● INFORMATION PROVIDED
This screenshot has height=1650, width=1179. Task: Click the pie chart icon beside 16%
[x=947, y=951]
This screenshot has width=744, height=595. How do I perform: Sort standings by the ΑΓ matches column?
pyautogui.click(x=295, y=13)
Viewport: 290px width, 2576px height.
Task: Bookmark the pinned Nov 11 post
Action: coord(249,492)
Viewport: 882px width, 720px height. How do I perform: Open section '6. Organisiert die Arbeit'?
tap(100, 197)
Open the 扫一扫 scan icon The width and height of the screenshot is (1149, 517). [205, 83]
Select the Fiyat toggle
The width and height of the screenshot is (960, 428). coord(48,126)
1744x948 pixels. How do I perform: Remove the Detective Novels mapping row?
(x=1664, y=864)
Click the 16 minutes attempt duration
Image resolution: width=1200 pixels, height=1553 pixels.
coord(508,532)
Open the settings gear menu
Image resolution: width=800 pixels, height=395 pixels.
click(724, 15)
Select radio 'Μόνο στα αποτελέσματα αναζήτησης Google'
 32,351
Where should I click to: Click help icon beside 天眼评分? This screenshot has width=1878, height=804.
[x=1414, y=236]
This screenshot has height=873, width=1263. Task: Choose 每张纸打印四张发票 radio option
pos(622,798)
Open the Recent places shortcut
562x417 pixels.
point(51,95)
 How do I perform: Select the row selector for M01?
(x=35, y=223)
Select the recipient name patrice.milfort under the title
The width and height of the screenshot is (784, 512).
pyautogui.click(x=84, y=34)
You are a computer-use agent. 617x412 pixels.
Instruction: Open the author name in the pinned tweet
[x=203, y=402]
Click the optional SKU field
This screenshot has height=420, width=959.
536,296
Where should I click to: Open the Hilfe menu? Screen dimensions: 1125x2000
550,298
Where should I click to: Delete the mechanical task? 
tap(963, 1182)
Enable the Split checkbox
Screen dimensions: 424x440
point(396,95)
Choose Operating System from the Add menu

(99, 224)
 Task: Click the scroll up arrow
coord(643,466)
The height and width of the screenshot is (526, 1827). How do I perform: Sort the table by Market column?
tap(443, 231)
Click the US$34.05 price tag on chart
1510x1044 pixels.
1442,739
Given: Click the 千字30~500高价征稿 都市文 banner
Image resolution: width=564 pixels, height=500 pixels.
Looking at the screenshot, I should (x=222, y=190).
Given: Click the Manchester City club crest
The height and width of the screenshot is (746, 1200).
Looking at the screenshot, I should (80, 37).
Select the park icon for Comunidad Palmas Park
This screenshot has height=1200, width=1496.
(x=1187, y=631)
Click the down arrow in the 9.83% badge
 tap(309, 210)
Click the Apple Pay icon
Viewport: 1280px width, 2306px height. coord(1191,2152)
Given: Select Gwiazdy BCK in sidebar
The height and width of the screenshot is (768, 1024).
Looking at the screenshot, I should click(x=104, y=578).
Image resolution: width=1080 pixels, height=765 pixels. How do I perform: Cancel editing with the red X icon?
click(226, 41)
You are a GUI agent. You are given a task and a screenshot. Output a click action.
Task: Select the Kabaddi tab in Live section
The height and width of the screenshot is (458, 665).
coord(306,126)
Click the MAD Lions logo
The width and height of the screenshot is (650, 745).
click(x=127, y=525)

● WHAT YOU WILL DO
For each entry above, write out an exact copy.

● ANSWER SECTION
This screenshot has height=1650, width=1179. Task: Click the pie chart icon beside 16%
[x=947, y=951]
This screenshot has width=744, height=595. How do I perform: Sort standings by the ΑΓ matches column?
pyautogui.click(x=295, y=13)
Viewport: 290px width, 2576px height.
Task: Bookmark the pinned Nov 11 post
Action: coord(249,492)
Viewport: 882px width, 720px height. How do I perform: Open section '6. Organisiert die Arbeit'?
tap(100, 197)
Open the 扫一扫 scan icon The width and height of the screenshot is (1149, 517). [205, 83]
Select the Fiyat toggle
The width and height of the screenshot is (960, 428). coord(48,126)
1744x948 pixels. How do I perform: Remove the Detective Novels mapping row?
(x=1664, y=864)
Click the 16 minutes attempt duration
Image resolution: width=1200 pixels, height=1553 pixels.
coord(508,532)
Open the settings gear menu
Image resolution: width=800 pixels, height=395 pixels.
click(724, 15)
Select radio 'Μόνο στα αποτελέσματα αναζήτησης Google'
 32,351
Where should I click to: Click help icon beside 天眼评分? This screenshot has width=1878, height=804.
[x=1414, y=236]
This screenshot has height=873, width=1263. Task: Choose 每张纸打印四张发票 radio option
pos(622,798)
Open the Recent places shortcut
562x417 pixels.
point(51,95)
 How do I perform: Select the row selector for M01?
(x=35, y=223)
Select the recipient name patrice.milfort under the title
The width and height of the screenshot is (784, 512).
pyautogui.click(x=84, y=34)
You are a computer-use agent. 617x412 pixels.
Instruction: Open the author name in the pinned tweet
[x=203, y=402]
Click the optional SKU field
This screenshot has height=420, width=959.
536,296
Where should I click to: Open the Hilfe menu? Screen dimensions: 1125x2000
550,298
Where should I click to: Delete the mechanical task? 
tap(963, 1182)
Enable the Split checkbox
Screen dimensions: 424x440
point(396,95)
Choose Operating System from the Add menu

(99, 224)
 Task: Click the scroll up arrow
coord(643,466)
The height and width of the screenshot is (526, 1827). How do I perform: Sort the table by Market column?
tap(443, 231)
Click the US$34.05 price tag on chart
1510x1044 pixels.
1442,739
Given: Click the 千字30~500高价征稿 都市文 banner
Image resolution: width=564 pixels, height=500 pixels.
Looking at the screenshot, I should (x=222, y=190).
Given: Click the Manchester City club crest
The height and width of the screenshot is (746, 1200).
Looking at the screenshot, I should (80, 37).
Select the park icon for Comunidad Palmas Park
This screenshot has height=1200, width=1496.
(x=1187, y=631)
Click the down arrow in the 9.83% badge
 tap(309, 210)
Click the Apple Pay icon
Viewport: 1280px width, 2306px height. coord(1191,2152)
Given: Select Gwiazdy BCK in sidebar
The height and width of the screenshot is (768, 1024).
Looking at the screenshot, I should click(x=104, y=578).
Image resolution: width=1080 pixels, height=765 pixels. How do I perform: Cancel editing with the red X icon?
click(226, 41)
You are a GUI agent. You are given a task and a screenshot. Output a click action.
Task: Select the Kabaddi tab in Live section
The height and width of the screenshot is (458, 665).
coord(306,126)
Click the MAD Lions logo
The width and height of the screenshot is (650, 745).
click(x=127, y=525)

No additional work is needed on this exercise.